|
|
|
|
|
by beagle3
3116 days ago
|
|
> Instruction cache misses are rarely going to be a limiting factor. k's performance is a combination of a lot of small things, each one independently doesn't seem to be that meaningful. And yet, the combination screams. The main interpreter core, for example, used to be <16K code and fit entirely within the I-cache; that means bytecode dispatch was essentially never re-fetched or re-decoded to micro instructions, and all the speculative execution predictors have a super high hit rate. When Python switched the interpreter loop from a switch to a threaded one, for example, they got ~20% speedup[0]; I wouldn't be surprised if the fitting entirely within the I-cache (which K did and Python didn't at the time) gives another 20% speedup. [0] https://bugs.python.org/issue4753 |
|
Yes, I presume it's very fast because of a number of smart design decisions. I would guess that the relatively small on-disk size of executable is a consequence of these decisions, rather than a cause of the high speed. And as you point it, it's really the design of the core interpreter that matters.
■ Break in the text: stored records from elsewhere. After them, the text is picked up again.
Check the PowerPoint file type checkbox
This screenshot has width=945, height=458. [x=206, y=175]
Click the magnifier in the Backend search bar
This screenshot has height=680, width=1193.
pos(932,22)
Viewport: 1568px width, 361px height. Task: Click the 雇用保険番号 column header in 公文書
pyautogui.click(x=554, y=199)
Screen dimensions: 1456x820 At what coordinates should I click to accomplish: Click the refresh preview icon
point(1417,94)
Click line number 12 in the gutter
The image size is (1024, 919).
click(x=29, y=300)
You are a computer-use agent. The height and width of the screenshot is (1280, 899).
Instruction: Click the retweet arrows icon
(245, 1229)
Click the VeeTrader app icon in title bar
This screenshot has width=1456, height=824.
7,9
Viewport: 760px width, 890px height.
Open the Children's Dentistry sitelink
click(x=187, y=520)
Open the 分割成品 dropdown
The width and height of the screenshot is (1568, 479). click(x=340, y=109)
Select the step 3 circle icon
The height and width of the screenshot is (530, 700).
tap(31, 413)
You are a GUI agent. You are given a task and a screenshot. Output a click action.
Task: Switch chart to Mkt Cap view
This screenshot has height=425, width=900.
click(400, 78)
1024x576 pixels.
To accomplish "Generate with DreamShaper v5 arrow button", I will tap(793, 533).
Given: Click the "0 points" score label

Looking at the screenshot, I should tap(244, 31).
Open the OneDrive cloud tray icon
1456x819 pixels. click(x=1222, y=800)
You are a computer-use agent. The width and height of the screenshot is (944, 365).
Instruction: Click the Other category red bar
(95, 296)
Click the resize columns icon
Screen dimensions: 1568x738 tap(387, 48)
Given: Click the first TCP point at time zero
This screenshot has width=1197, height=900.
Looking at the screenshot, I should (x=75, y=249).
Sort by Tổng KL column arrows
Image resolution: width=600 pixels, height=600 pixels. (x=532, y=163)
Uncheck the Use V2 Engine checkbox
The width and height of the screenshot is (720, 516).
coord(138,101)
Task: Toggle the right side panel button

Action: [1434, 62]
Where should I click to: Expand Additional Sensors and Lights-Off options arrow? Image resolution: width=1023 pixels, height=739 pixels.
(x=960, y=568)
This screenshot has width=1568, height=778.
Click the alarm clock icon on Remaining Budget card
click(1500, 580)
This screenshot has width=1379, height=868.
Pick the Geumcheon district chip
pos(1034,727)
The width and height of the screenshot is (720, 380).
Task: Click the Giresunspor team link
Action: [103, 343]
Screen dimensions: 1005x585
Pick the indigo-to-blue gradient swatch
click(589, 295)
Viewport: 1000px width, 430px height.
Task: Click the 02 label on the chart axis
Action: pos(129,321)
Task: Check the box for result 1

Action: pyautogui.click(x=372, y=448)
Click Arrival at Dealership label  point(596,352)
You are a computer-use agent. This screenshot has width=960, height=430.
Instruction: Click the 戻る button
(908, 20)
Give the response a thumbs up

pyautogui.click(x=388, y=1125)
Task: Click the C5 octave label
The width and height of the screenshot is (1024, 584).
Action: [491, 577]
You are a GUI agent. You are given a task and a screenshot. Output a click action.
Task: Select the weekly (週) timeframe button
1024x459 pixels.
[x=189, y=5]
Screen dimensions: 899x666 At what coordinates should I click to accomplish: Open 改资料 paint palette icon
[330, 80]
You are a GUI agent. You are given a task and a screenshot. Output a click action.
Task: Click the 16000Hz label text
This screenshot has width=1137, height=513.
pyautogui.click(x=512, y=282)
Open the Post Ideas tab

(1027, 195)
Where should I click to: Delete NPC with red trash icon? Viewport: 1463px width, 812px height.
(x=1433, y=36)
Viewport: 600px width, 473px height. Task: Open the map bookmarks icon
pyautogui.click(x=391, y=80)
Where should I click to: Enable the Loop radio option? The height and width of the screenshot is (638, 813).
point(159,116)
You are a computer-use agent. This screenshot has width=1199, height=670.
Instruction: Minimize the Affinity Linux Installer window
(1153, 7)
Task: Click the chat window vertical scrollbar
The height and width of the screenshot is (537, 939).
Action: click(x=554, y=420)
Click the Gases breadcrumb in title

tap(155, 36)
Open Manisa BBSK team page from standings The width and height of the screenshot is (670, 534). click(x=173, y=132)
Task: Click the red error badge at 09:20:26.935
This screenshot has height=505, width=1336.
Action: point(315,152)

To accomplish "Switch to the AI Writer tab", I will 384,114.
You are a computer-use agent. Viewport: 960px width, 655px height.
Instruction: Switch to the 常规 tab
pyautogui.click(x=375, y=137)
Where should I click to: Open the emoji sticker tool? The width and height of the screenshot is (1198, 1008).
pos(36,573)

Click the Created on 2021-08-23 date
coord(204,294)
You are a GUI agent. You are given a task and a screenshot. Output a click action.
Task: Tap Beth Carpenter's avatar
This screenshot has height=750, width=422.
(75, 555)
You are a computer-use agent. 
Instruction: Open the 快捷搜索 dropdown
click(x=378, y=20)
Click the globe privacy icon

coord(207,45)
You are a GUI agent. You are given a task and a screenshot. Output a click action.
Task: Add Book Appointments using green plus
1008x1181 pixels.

When Python switched the interpreter loop from a switch to a threaded one, for example, they got ~20% speedup[0]; I wouldn't be surprised if the fitting entirely within the I-cache (which K did and Python didn't at the time) gives another 20% speedup.
I'm familiar with this improvement, and talk it up often. Since certain opcodes are more likely to follow other opcodes (even if they are globally rare) threaded dispatch can significantly reduce branch prediction errors. But despite not having measured the number of I-cache misses on the Python benchmarks, I'd be utterly astonished if there were enough of them to allow for a 20% speedup. My guess would be that the potential is something around 1%, but if you can prove that it's more than 10% I'd be excited to help you work on solving it.